Worse yet, nurses flubbed the doses even though they were being closely watched by the researchers.
“Assuming 10 doses per patient day, this would mean the typical patient was subject to about two errors every day,” the authors write in their study, which appears in today’s Archives of Internal Medicine.
Fortunately, not all the errors were potentially deadly. The authors estimate that only 7 percent of the incorrect or missing doses — about one in 12 — could have created significant “adverse” problems.
“Obviously, they’re not killing people for the most part,” says study co-author Kenneth N. Barker, director of the Center for Research on Pharmacy Operations and Designs at Auburn University in Auburn, Ala.
The study is only one in a series of recent reports that have described major problems regarding proper drug doses within the nation’s hospitals and other medical facilities.
And it confirms there is a widespread problem that’s “not going to be simple or inexpensive to deal with,” Barker says.
In the new study, researchers looked at 36 randomly chosen hospitals — both accredited and non-accredited — and skilled nursing facilities in Georgia and Colorado. An additional 26 facilities declined to take part after being asked to participate.
Researchers watched the doses being given, and their correct amount was later confirmed by a pharmacist. A panel of doctors determined which mistakes were significant.
Patient Were Given Wrong Drugs, Wrong Dose
Of 3,216 doses given while nurses were observed, 605 — 19 percent — weren’t what the doctor ordered. Of those, 43 percent were given at the wrong time, 30 percent weren’t given at all, 17 percent were the wrong dose, and 4 percent were the wrong drug.

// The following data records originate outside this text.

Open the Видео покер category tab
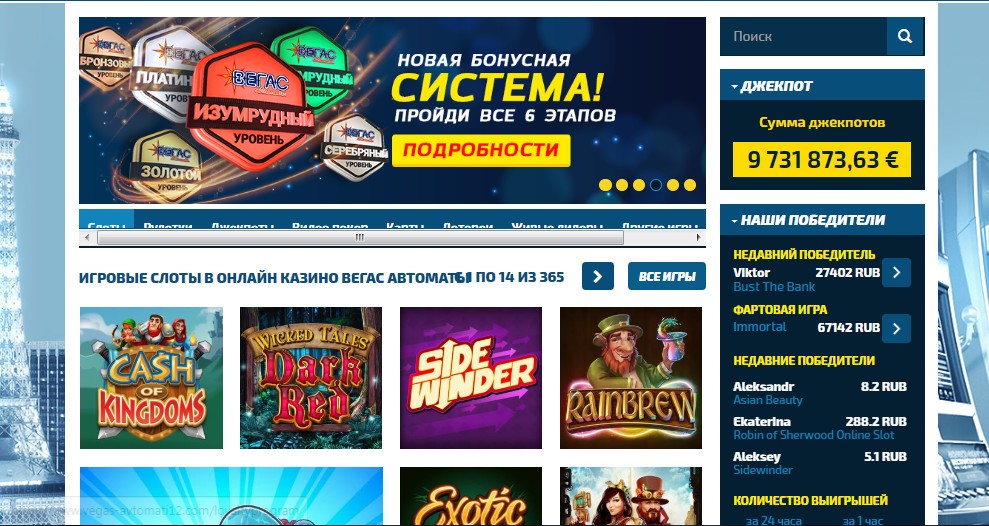 (330, 225)
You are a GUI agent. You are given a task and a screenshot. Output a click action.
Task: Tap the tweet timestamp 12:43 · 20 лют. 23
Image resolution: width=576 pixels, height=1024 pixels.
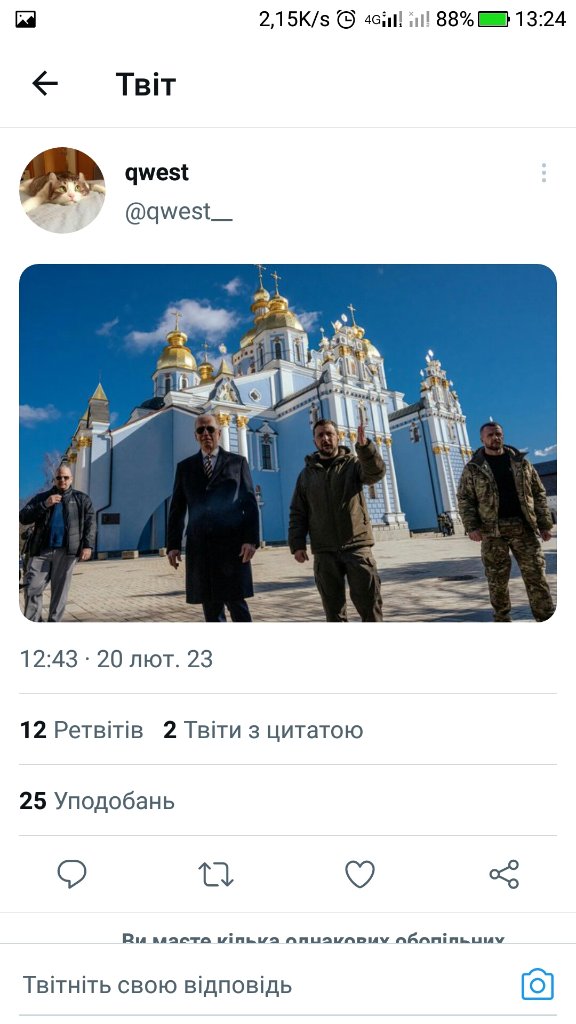click(x=116, y=659)
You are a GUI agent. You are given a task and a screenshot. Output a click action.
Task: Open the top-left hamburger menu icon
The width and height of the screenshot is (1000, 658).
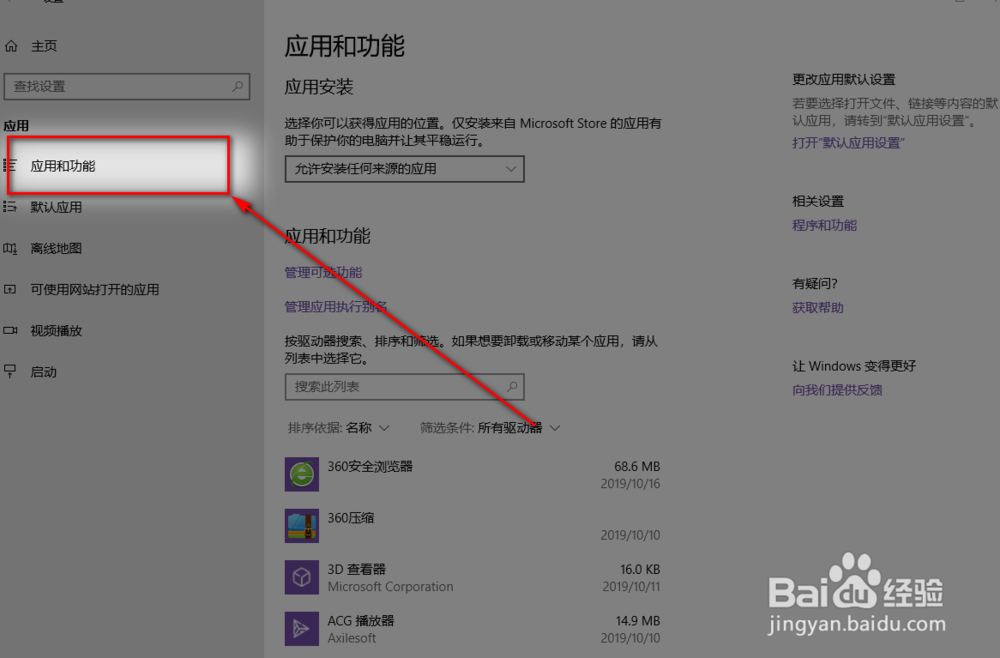(12, 4)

The error rates were not affected by the size of the medical facilities or whether they were accredited hospitals, non-accredited hospitals or skilled nursing facilities. However, errors were more likely in Colorado than in Georgia.
The American Hospital Association, which represents 5,000 medical facilities and networks, doesn’t dispute the report, says Carmela Coyle, senior vice president for policy.

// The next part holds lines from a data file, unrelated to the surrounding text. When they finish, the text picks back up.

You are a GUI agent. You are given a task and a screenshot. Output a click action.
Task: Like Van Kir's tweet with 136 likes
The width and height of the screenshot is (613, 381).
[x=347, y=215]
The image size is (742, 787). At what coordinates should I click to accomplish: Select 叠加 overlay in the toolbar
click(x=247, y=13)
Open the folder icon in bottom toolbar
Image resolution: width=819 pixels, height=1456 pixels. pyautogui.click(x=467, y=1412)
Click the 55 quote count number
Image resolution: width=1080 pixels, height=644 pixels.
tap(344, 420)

The report, like those released earlier, will help hospitals “improve our understanding not only of why errors occur, but also ways we can improve patient safety,” she says. “This is not an area where you quibble with the numbers. We know that issues with medical errors are out there.”
Hospitals can reduce mistakes by taking such steps as setting up special bins and wrapping for drugs that tend to be administered incorrectly, she says. Technology, including bar codes on medication bottles, can also help improve the ability of doctors and nurses to track drug treatment.

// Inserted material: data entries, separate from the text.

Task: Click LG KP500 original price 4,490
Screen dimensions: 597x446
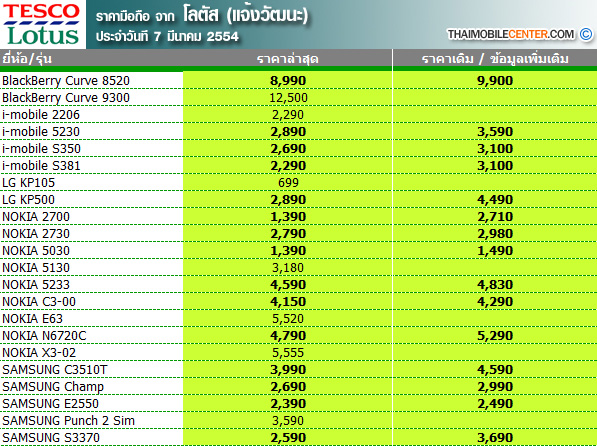Action: pos(495,200)
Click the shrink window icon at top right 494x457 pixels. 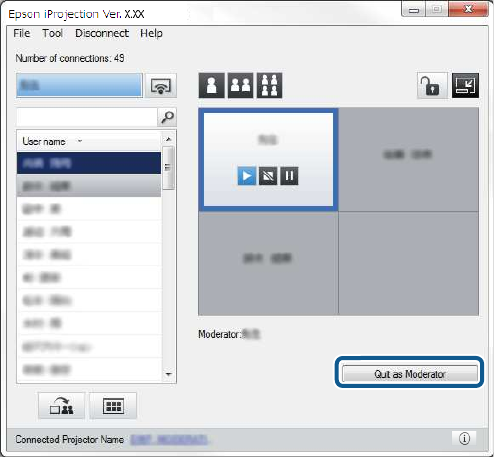465,85
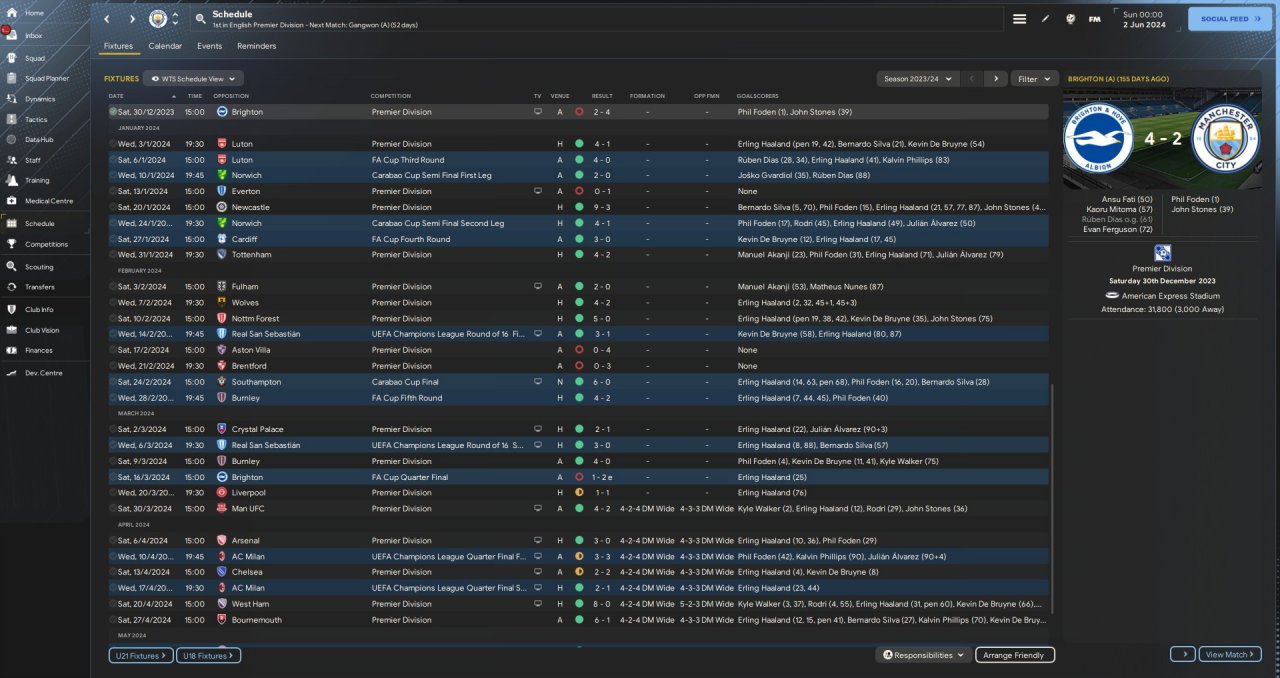Open the Inbox from the sidebar
The width and height of the screenshot is (1280, 678).
[34, 35]
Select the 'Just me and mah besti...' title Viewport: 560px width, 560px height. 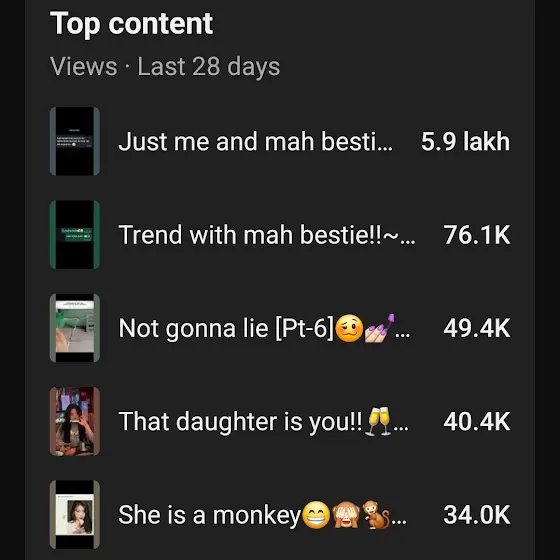point(255,141)
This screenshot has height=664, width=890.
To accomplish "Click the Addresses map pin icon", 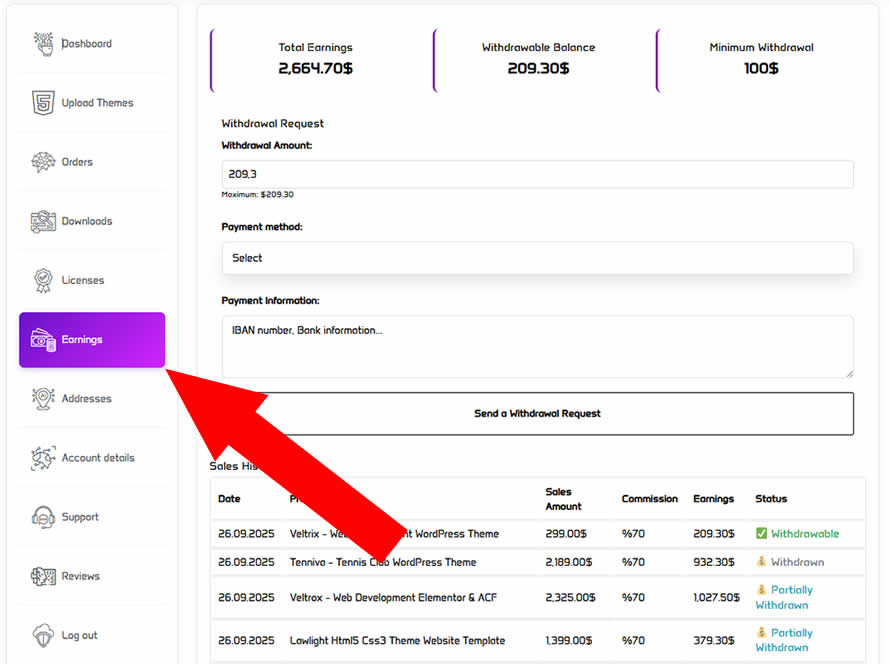I will coord(43,398).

“When errors occur, it is usually not one mistake that’s happening. It’s a series or sequence of events,” Coyle says. “The challenge is to build a system that can deal with the human factor.”
Hospitals also need to emphasize safety instead of blaming those who make errors, she says.
And if all things work properly, she adds, “we should see an increase in the number of reported errors” as workers feel more comfortable in talking about them.